◆ Stated exercise ◆
Copy out the part of the listing that opens with the line containing "Describe the element at coordinates (1051, 319)" and closes with the line containing "The image size is (514, 289).", both of those lines included.

========

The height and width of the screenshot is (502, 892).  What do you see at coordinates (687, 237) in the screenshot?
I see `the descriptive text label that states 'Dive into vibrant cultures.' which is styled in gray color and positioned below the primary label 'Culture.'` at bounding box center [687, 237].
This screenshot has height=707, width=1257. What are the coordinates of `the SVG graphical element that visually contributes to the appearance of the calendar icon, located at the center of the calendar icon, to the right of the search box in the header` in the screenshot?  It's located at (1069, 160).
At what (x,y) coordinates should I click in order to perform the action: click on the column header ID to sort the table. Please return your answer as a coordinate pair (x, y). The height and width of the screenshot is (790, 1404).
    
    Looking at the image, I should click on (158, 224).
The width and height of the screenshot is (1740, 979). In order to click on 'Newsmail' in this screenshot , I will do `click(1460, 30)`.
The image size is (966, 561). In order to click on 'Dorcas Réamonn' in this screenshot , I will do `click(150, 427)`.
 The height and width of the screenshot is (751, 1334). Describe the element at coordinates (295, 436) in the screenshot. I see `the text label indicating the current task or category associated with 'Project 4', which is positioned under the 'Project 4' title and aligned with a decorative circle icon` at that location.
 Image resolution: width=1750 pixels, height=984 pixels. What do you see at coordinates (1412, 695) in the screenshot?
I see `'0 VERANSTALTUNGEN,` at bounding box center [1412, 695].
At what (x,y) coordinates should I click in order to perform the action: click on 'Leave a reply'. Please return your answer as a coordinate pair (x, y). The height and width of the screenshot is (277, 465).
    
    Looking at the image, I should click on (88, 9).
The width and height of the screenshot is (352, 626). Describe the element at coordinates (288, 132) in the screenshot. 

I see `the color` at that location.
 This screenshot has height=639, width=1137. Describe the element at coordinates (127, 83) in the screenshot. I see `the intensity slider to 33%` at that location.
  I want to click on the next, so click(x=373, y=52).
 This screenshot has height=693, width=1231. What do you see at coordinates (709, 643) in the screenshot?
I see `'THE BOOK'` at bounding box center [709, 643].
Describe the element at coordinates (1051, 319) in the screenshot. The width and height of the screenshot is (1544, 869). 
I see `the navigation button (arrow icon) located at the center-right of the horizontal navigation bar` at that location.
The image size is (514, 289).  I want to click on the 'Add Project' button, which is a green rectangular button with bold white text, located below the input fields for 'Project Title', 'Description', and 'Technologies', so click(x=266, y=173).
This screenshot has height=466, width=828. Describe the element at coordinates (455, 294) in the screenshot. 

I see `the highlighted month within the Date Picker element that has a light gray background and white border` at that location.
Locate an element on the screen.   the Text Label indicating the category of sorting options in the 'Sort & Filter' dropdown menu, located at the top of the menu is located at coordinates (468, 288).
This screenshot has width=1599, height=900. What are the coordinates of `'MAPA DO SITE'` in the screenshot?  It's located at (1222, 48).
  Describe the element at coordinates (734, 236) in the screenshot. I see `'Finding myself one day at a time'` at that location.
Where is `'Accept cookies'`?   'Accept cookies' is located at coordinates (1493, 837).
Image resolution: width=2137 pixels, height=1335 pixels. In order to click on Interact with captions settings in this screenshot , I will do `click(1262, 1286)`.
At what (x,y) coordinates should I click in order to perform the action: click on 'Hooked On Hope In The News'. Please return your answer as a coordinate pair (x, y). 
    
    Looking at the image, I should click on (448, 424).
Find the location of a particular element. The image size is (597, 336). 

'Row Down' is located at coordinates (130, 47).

========

◆ Finished exercise ◆
Describe the element at coordinates (1051, 319) in the screenshot. The width and height of the screenshot is (1544, 869). 
I see `the navigation button (arrow icon) located at the center-right of the horizontal navigation bar` at that location.
The image size is (514, 289).  I want to click on the 'Add Project' button, which is a green rectangular button with bold white text, located below the input fields for 'Project Title', 'Description', and 'Technologies', so click(x=266, y=173).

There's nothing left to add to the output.